─── PROVIDED DATA ───
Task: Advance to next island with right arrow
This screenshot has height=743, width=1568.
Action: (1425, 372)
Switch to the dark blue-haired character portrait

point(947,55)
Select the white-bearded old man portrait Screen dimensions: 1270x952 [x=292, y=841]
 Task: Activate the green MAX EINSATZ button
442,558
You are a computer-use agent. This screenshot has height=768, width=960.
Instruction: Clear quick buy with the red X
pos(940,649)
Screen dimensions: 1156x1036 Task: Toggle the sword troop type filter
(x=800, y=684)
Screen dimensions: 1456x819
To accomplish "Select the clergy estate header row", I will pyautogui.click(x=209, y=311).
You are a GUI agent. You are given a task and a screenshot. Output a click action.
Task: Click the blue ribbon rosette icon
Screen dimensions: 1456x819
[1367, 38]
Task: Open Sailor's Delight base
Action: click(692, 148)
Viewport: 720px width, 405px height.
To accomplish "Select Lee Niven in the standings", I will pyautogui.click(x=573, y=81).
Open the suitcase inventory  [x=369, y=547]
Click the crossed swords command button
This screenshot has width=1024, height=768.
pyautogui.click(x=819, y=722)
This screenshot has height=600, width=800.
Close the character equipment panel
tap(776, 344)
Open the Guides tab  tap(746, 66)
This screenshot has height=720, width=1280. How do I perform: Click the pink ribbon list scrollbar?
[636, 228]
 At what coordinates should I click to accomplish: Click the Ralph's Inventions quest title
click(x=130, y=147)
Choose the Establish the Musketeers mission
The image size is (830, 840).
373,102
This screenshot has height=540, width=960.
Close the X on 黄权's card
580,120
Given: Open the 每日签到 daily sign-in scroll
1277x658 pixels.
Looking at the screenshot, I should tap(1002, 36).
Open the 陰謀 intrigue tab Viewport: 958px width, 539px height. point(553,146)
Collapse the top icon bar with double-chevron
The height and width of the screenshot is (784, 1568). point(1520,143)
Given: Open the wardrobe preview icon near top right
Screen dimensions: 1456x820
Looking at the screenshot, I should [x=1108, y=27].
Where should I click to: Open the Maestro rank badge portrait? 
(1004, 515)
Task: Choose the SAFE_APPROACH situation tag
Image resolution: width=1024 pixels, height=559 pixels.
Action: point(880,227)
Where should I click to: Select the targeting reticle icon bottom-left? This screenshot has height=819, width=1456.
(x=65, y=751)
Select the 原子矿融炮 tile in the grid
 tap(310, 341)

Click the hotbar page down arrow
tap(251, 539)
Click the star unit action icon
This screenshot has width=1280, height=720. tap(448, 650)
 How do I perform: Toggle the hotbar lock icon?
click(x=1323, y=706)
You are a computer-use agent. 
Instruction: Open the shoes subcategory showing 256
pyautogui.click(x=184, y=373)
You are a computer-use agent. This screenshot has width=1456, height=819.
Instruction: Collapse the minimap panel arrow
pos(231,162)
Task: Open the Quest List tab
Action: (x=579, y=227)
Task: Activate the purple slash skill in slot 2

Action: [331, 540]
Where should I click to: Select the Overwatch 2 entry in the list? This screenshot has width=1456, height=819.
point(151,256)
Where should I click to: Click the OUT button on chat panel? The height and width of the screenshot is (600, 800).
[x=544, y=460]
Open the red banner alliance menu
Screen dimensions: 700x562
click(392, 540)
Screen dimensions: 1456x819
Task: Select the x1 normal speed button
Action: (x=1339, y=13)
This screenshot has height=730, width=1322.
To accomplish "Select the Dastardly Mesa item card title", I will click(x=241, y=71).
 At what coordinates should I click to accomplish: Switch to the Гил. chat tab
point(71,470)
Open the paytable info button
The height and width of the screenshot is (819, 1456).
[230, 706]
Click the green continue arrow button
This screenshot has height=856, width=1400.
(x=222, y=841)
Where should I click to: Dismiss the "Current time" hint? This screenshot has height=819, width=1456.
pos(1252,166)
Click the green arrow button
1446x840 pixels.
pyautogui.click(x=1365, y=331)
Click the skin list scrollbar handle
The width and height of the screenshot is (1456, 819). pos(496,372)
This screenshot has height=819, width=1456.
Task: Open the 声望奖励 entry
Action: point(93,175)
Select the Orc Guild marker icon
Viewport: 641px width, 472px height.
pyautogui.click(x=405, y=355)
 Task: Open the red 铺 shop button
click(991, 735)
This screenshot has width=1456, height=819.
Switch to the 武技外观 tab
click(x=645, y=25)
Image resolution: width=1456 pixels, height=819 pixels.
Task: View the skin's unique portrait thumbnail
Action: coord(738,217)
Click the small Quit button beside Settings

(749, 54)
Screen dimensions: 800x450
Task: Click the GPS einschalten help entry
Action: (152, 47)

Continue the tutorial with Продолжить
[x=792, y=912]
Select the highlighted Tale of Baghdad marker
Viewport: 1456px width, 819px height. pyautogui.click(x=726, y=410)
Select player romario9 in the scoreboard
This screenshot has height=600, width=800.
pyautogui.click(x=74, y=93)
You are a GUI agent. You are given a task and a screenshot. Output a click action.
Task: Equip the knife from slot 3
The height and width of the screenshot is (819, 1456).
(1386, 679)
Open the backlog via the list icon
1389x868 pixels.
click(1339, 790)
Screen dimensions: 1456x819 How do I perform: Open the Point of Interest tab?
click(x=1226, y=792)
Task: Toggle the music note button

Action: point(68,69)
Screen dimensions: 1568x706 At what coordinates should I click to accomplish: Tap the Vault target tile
───
> GOAL
Return every line of the records that contains the word "coordinates".

> TASK SOLUTION
 At what coordinates should I click to accomplish: Click the Ralph's Inventions quest title
 At what coordinates should I click to accomplish: Switch to the Гил. chat tab
Screen dimensions: 1568x706 At what coordinates should I click to accomplish: Tap the Vault target tile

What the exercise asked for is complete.